13. Priscilla (2023)

Sofia Coppola’nın yönettiği bu biyografik drama, Priscilla Presley’nin anılarından uyarlanarak Elvis Presley ile olan alakasını Priscilla’nın gözünden anlatıyor. Sinema, genç yaşta Elvis’le tanışan Priscilla’nın, 14 yaşındaki saf bir kızdan ikonik bir figüre dönüşüm sürecini bahis alıyor. Ortalarındaki yaş farkı, güç istikrarı ve duygusal bağ, hem romantik hem de vakit zaman rahatsız edici bir yakınlık olarak yansıtılıyor. Coppola, bu kıssayı abartılı şöhret ve ihtişamın yanı sıra, bağlantının duygusal ve cinsel tansiyonunu de sade fakat tesirli sahnelerle işliyor. Cailee Spaeny’nin Priscilla rolündeki performansı, hem naifliği hem de karakterin vakitle kazandığı olgunluğu ustalıkla yansıtıyor.
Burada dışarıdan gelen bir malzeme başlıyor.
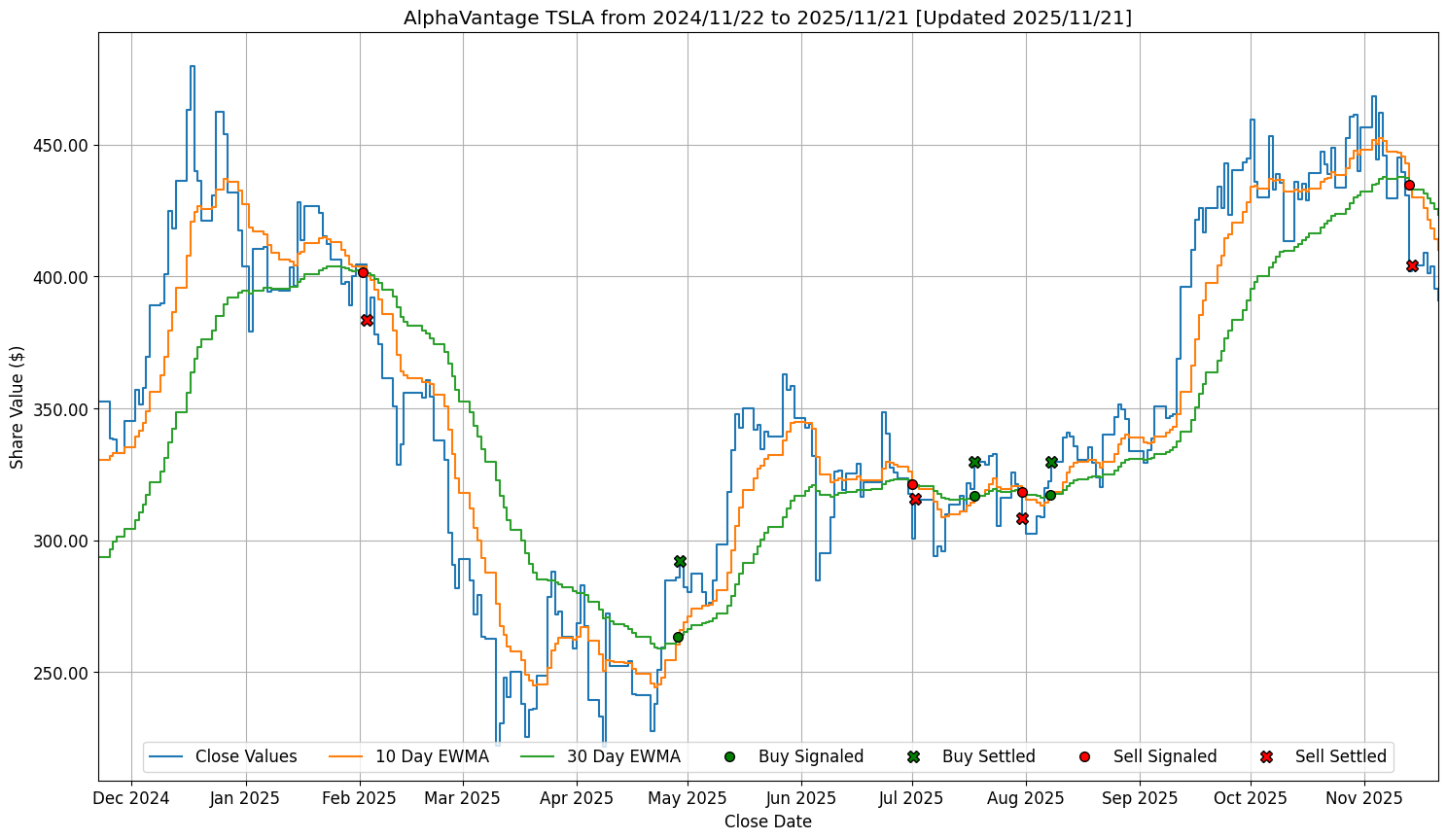
Task: Click the Sell Settled red X in legend
Action: [1266, 756]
14. No Hard Feelings (2023)

Gene Stupnitsky’nin yönettiği bu romantik güldürü, yavuz mizahı ve beklenmedik derecede samimi sahneleriyle dikkat çekiyor. Başrolde Jennifer Lawrence, maddi düşünceler yaşayan Maddie rolünde karşımıza çıkıyor. Maddie, 19 yaşındaki utangaç ve toplumsal olarak içine kapanık Percy’nin üniversiteye gitmeden evvel “hayata karışmasına” yardımcı olması için Percy’nin ailesi tarafından işe alınır. Başta büsbütün çıkar alakasına dayalı görünen bu muahede, komik olaylar, beklenmedik yakınlaşmalar ve duygusal bağlar eşliğinde gelişir.

15. Monday (2020)

Argyris Papadimitropoulos’un yönettiği bu tutkulu romantik drama, Yunanistan’da geçen kısa periyodik lakin ağır bir aşk öyküsünü bahis alıyor. Mickey (Sebastian Stan) ve Chloe (Denise Gough), bir hafta sonu tesadüfen tanışır ve ortalarındaki çekim anında kıvılcımlanır. Birlikte geçirdikleri birkaç gün duygusal manada unutulmaz bir bağa dönüşür.